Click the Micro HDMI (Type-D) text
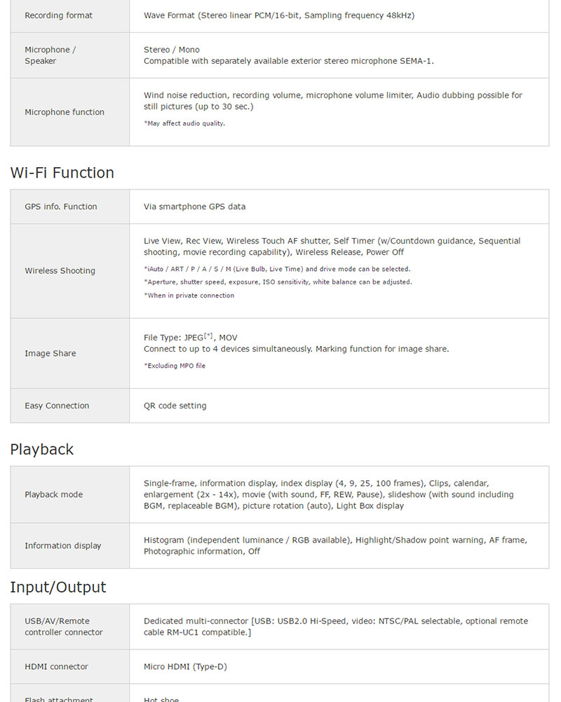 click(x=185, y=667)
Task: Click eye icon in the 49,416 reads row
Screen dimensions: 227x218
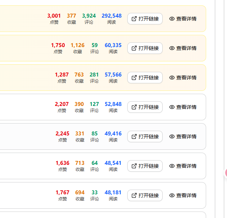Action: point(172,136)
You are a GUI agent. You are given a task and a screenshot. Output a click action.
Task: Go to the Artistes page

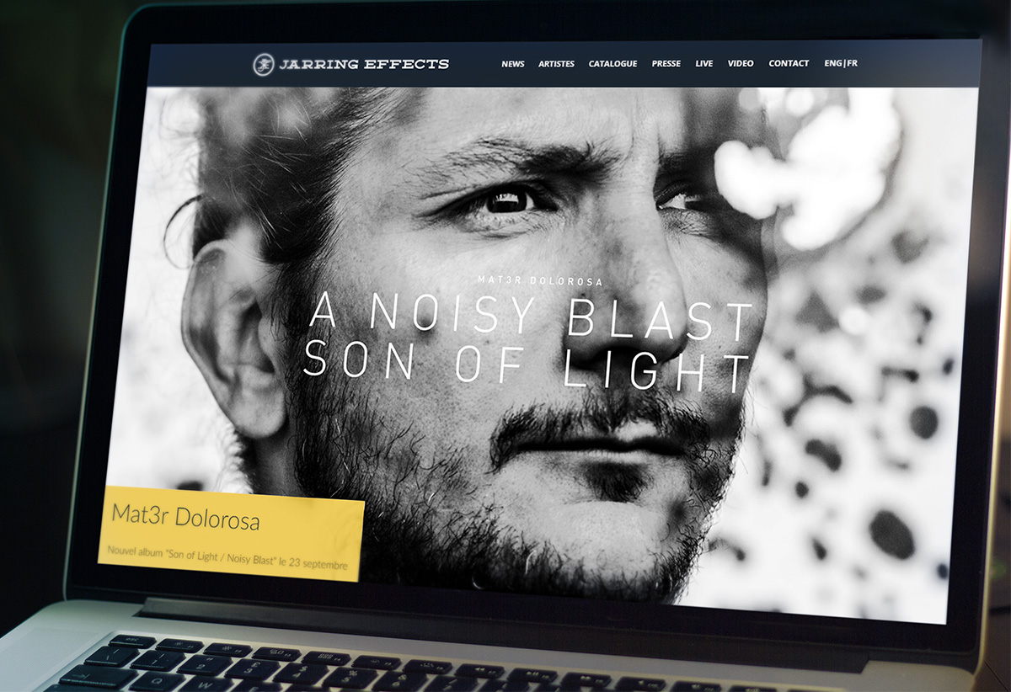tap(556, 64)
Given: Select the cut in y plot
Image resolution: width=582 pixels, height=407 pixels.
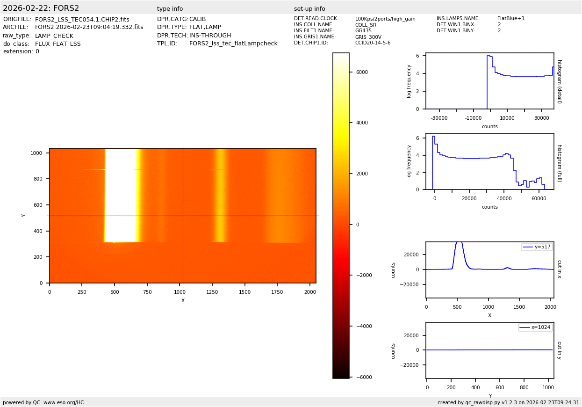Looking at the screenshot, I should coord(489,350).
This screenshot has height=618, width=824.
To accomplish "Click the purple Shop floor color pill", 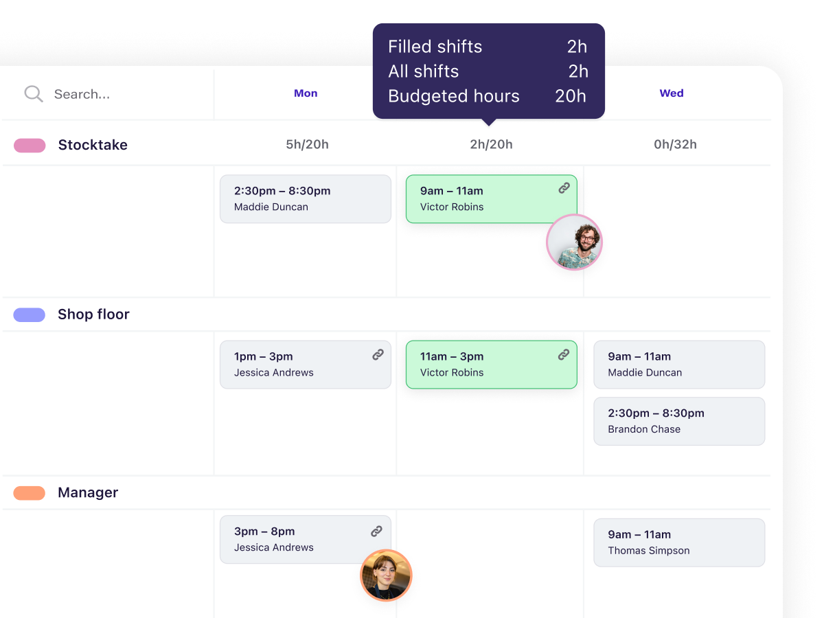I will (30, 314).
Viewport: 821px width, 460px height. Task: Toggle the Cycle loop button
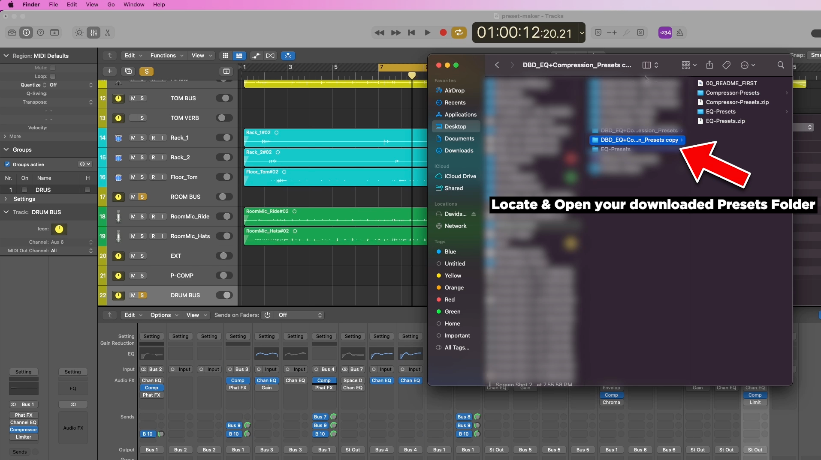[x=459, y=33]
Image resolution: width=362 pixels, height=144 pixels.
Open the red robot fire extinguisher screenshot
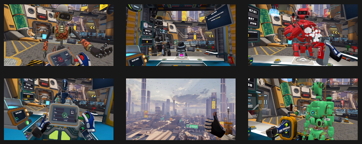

▬▬▬

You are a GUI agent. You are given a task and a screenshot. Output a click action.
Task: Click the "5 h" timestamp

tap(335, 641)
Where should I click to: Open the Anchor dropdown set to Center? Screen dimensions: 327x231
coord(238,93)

▬▬▬

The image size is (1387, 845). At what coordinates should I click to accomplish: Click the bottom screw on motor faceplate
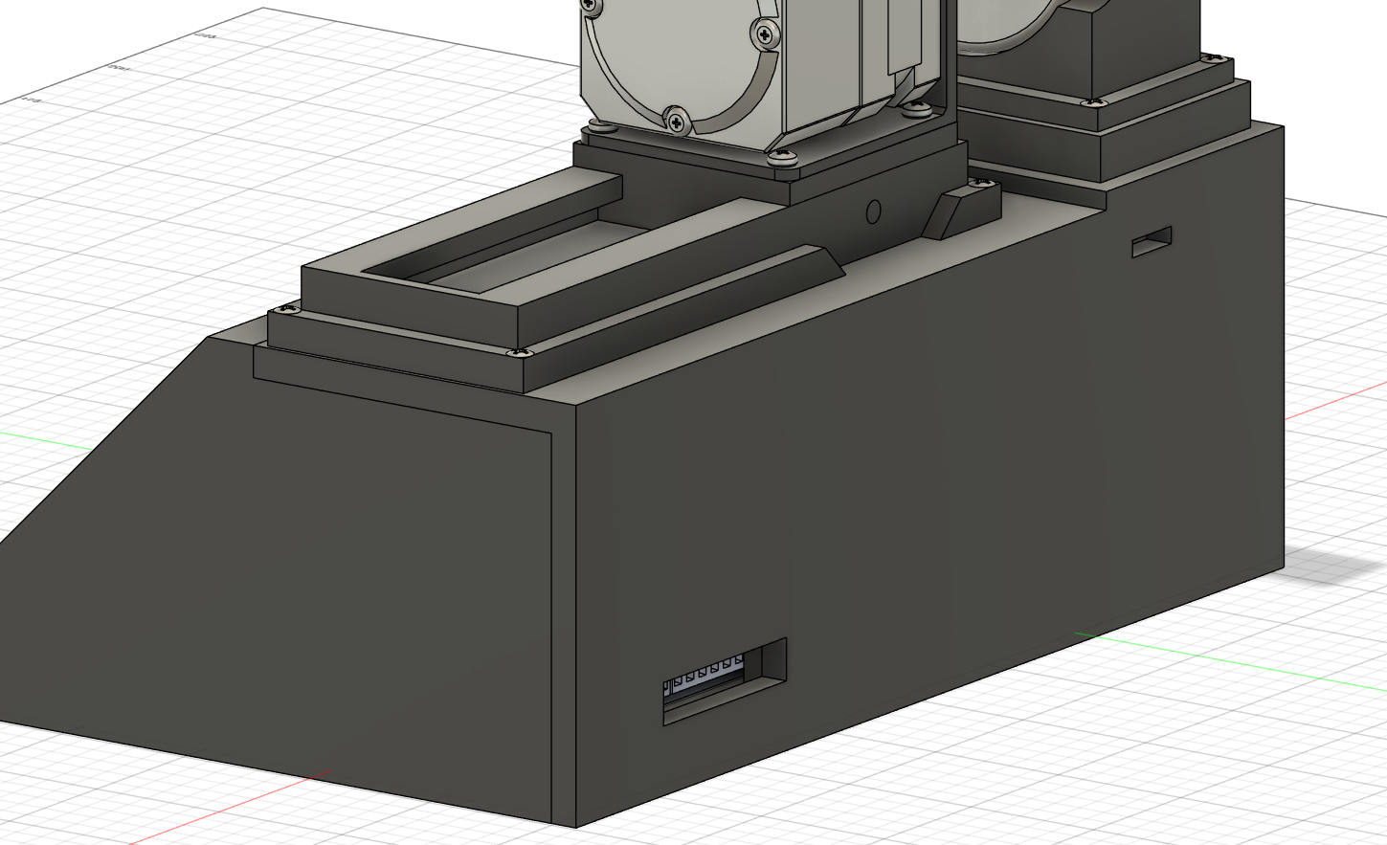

▬▬▬

EXERCISE: Return a word-for-word copy of the lines above from the one holding "Image resolution: width=362" through the one holding "Open the red", with both of them included and nothing besides.

EXERCISE SOLUTION:
Image resolution: width=362 pixels, height=144 pixels.
Open the red robot fire extinguisher screenshot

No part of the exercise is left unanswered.